◆ **EXERCISE DETAILS**
Can you copy the lines below word for word, omitting the pictures?

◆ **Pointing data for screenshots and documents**
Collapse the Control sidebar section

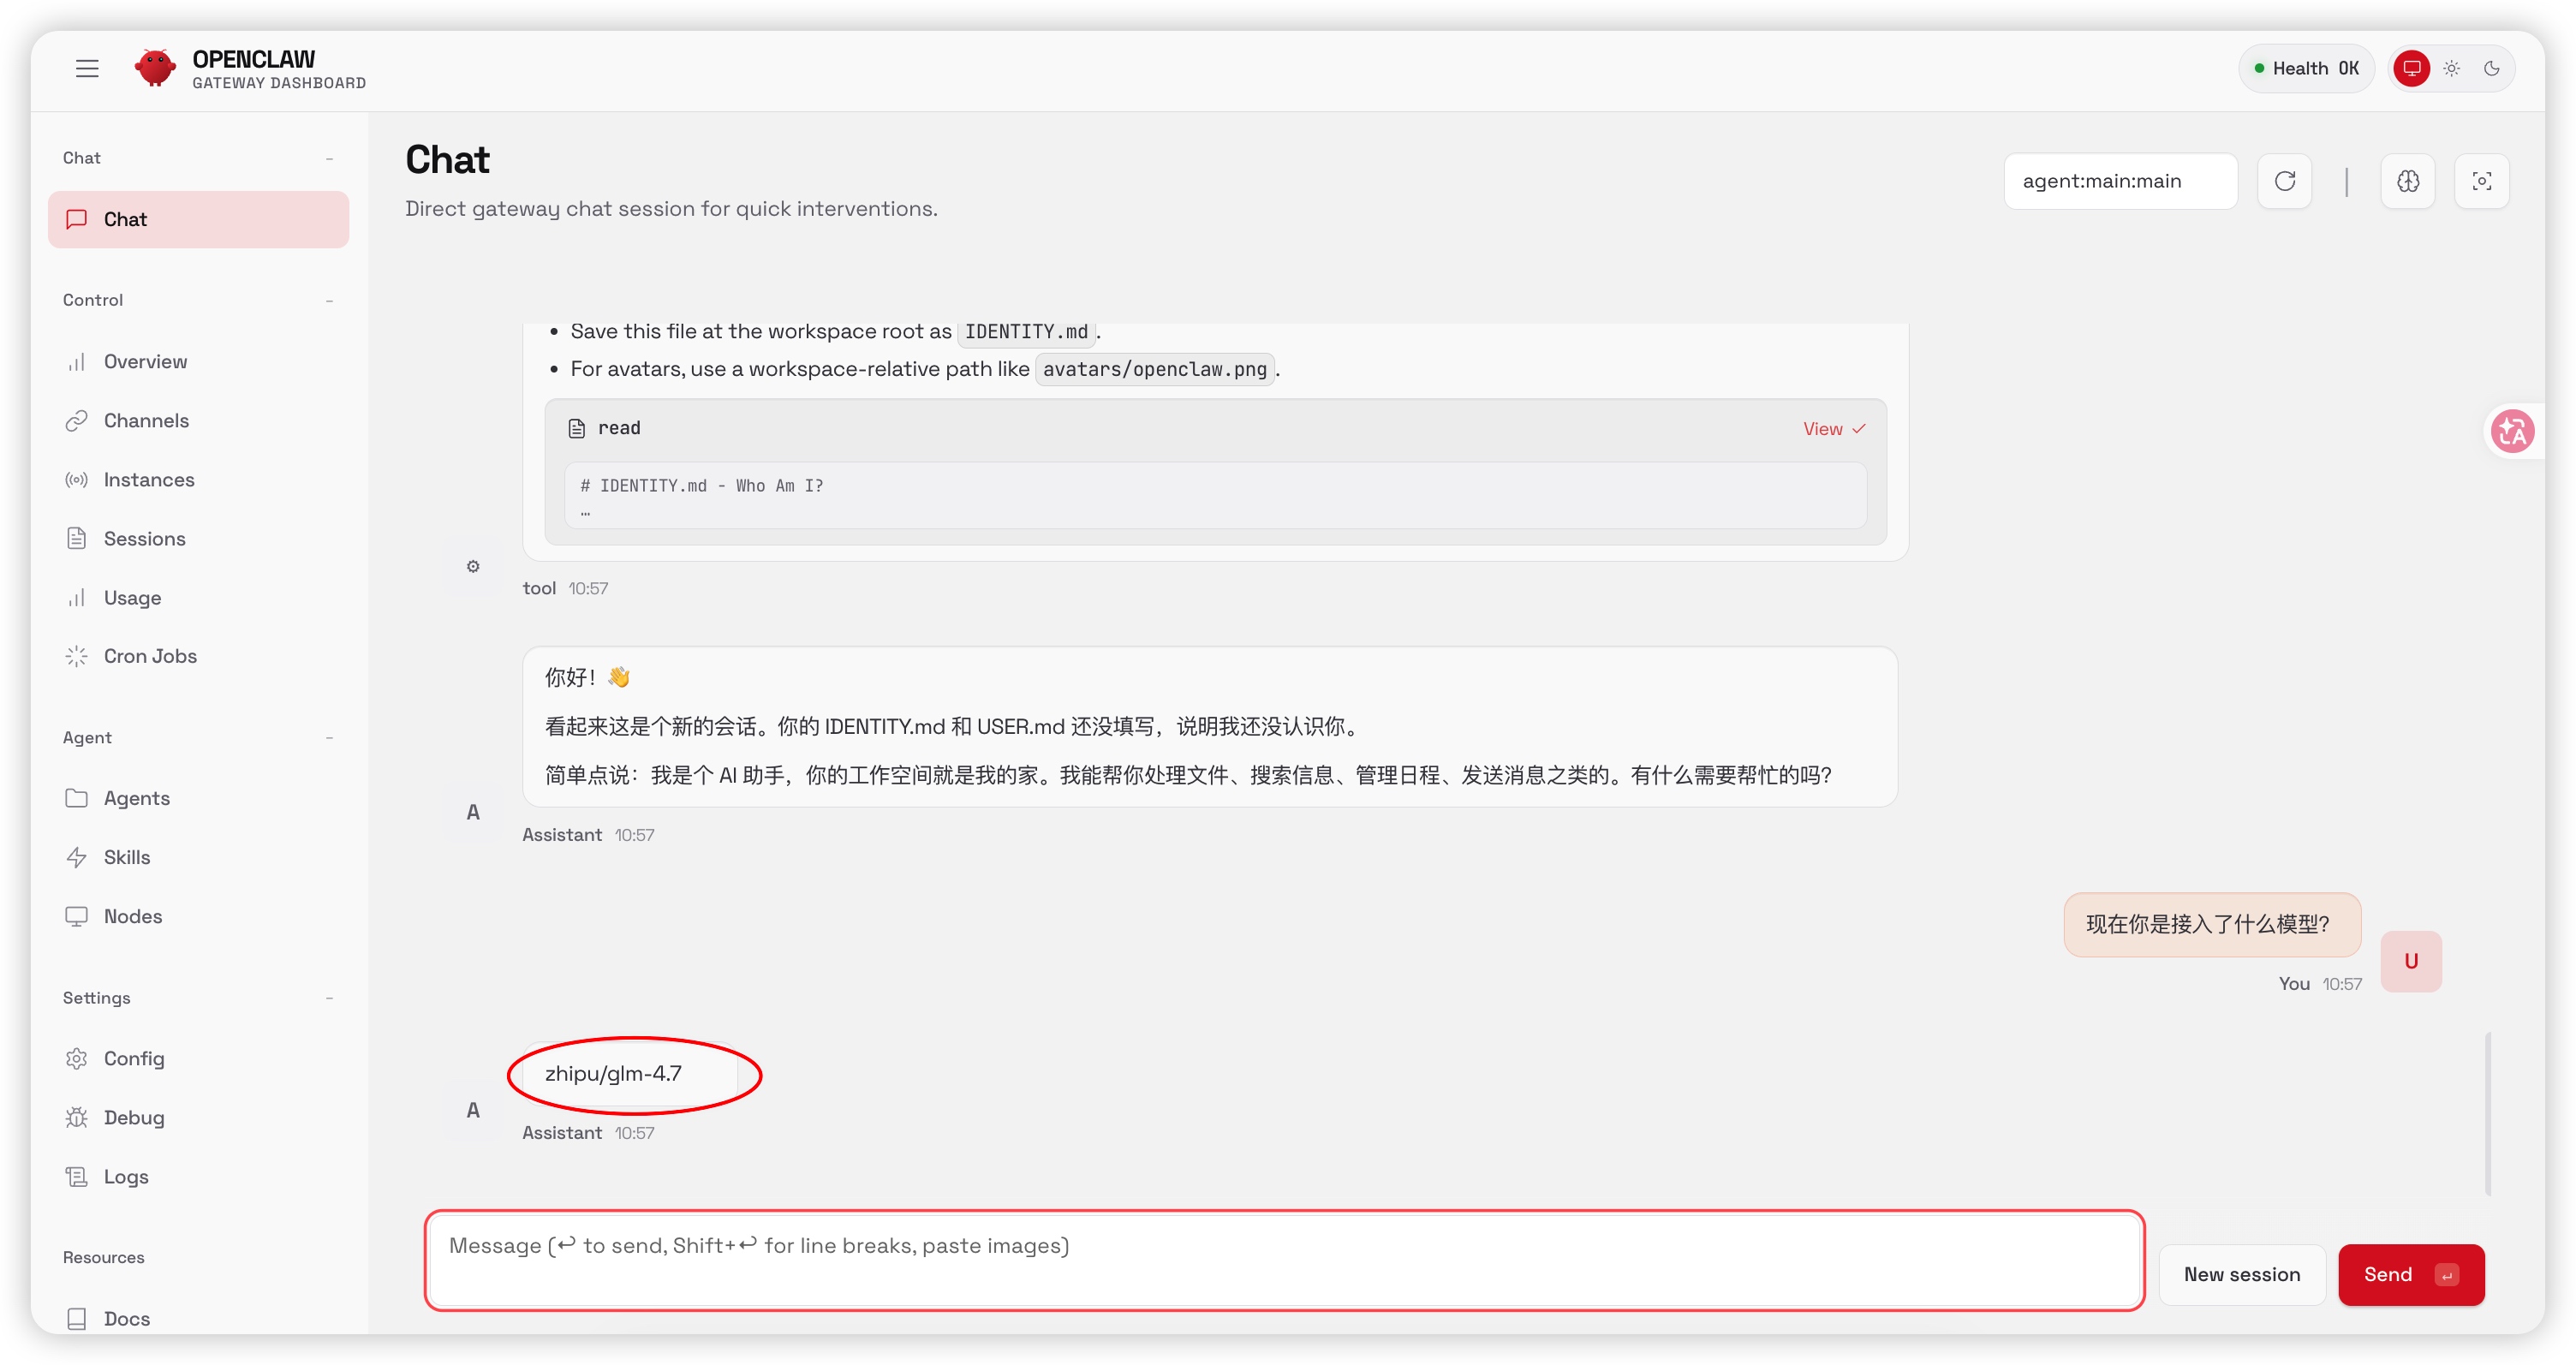click(x=329, y=300)
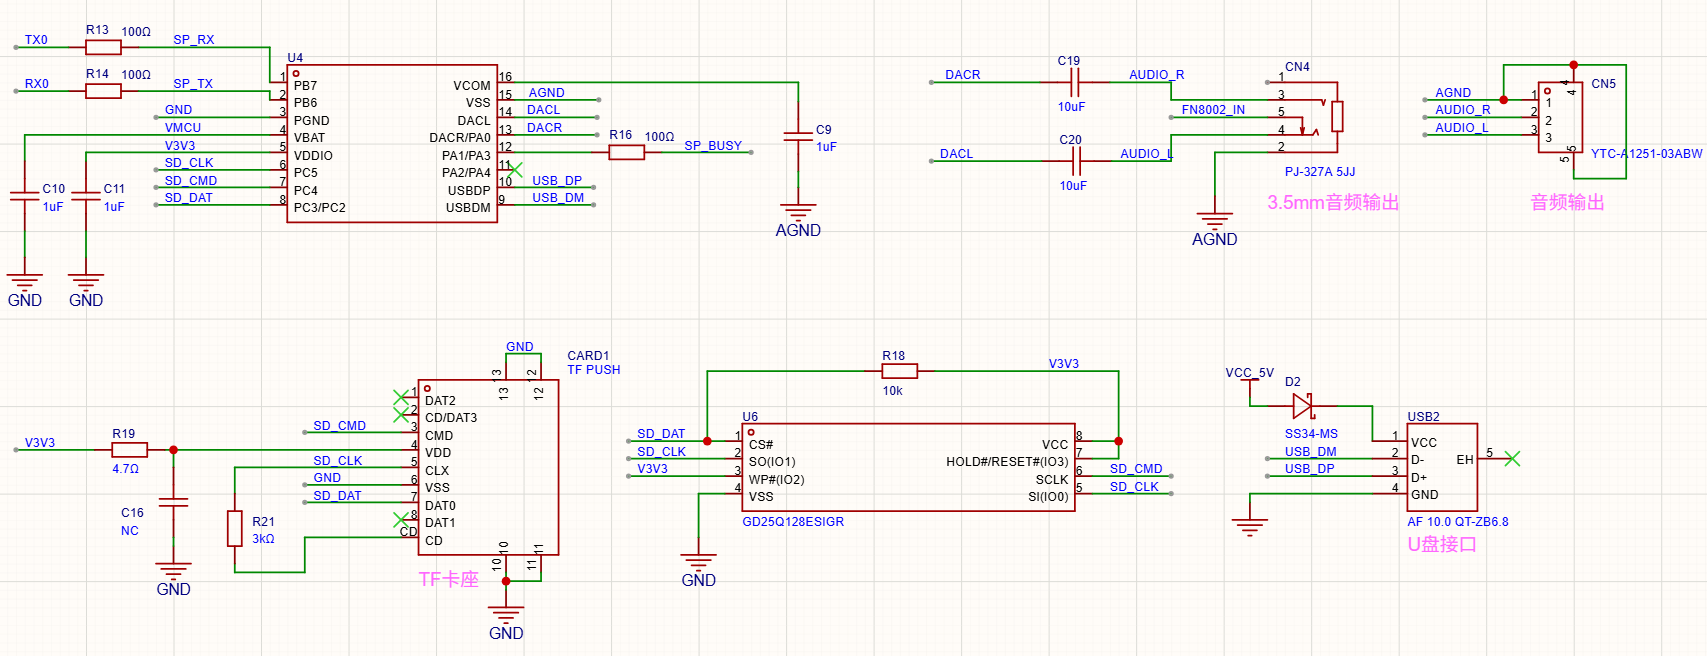This screenshot has width=1707, height=656.
Task: Select the D2 SS34-MS diode symbol
Action: [1302, 406]
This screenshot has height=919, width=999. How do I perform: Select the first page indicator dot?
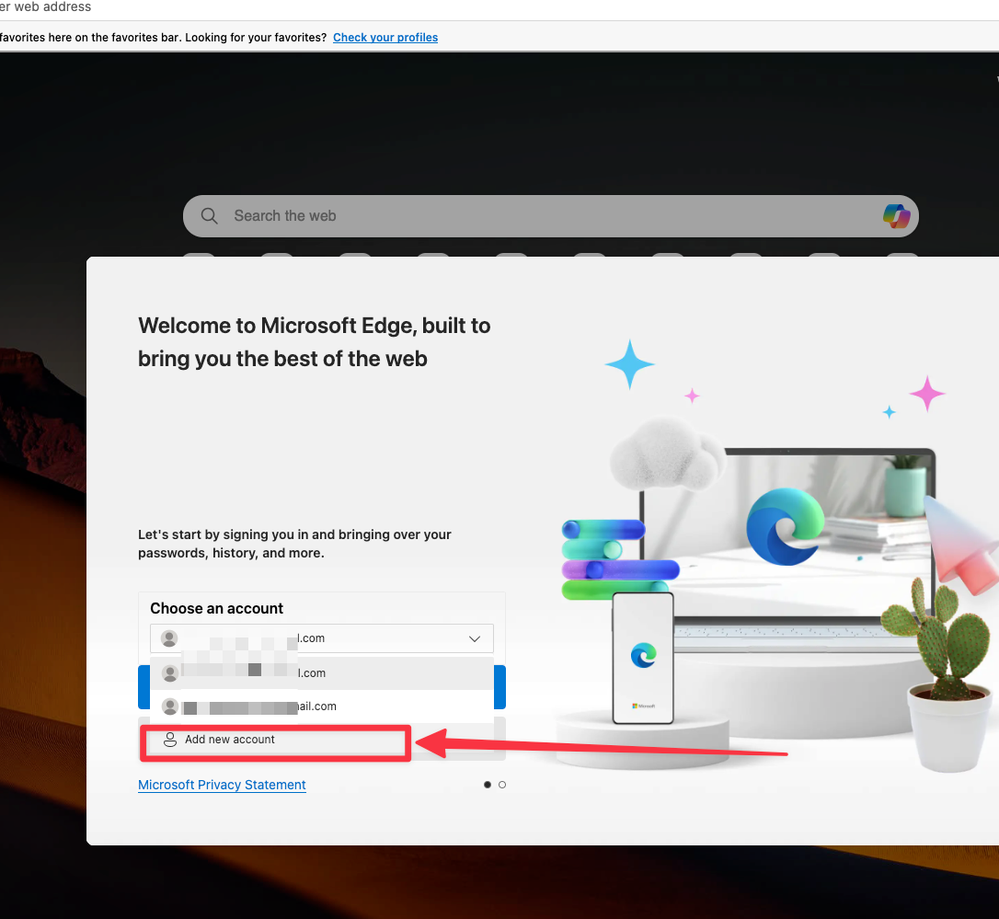tap(487, 785)
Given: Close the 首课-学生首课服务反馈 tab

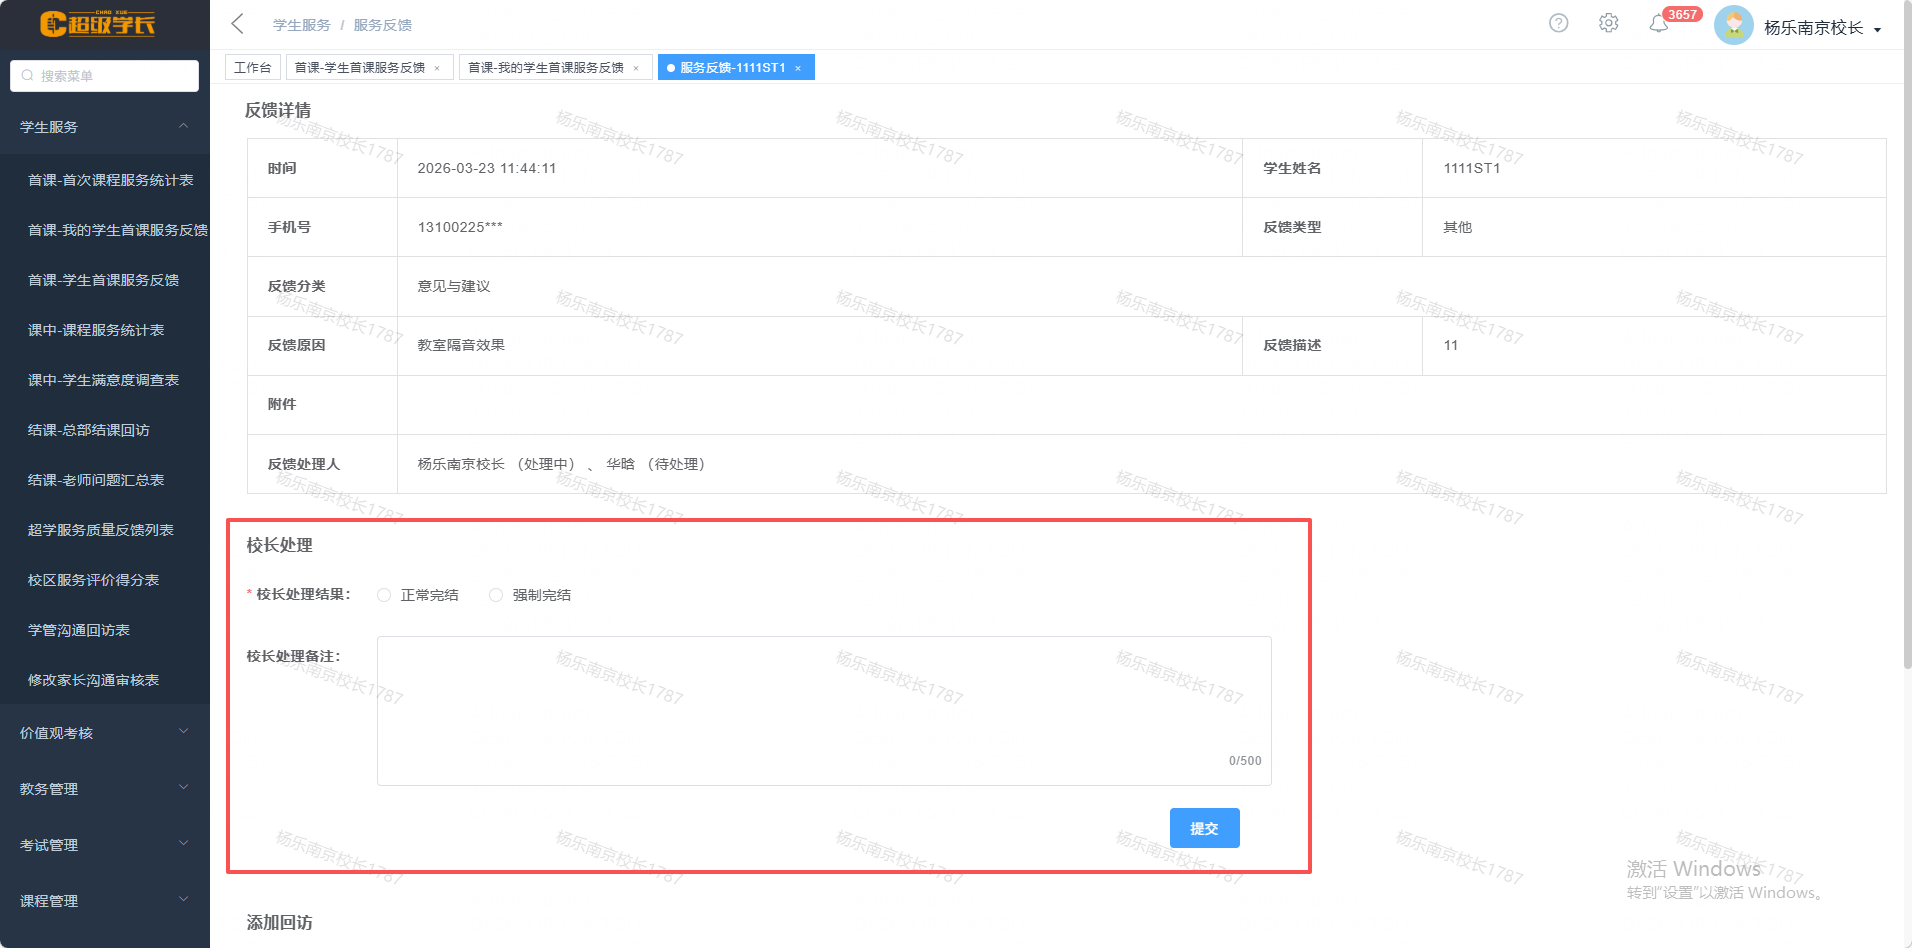Looking at the screenshot, I should point(437,68).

◆ **RESULT OF THIS EXERCISE**
Collapse the Control sidebar section

click(x=329, y=300)
This screenshot has width=1707, height=656.
Task: Select the D2 SS34-MS diode symbol
Action: [1302, 406]
This screenshot has height=919, width=999. How do I perform: Select the first page indicator dot?
tap(487, 785)
Given: Close the 首课-学生首课服务反馈 tab

Looking at the screenshot, I should point(437,68).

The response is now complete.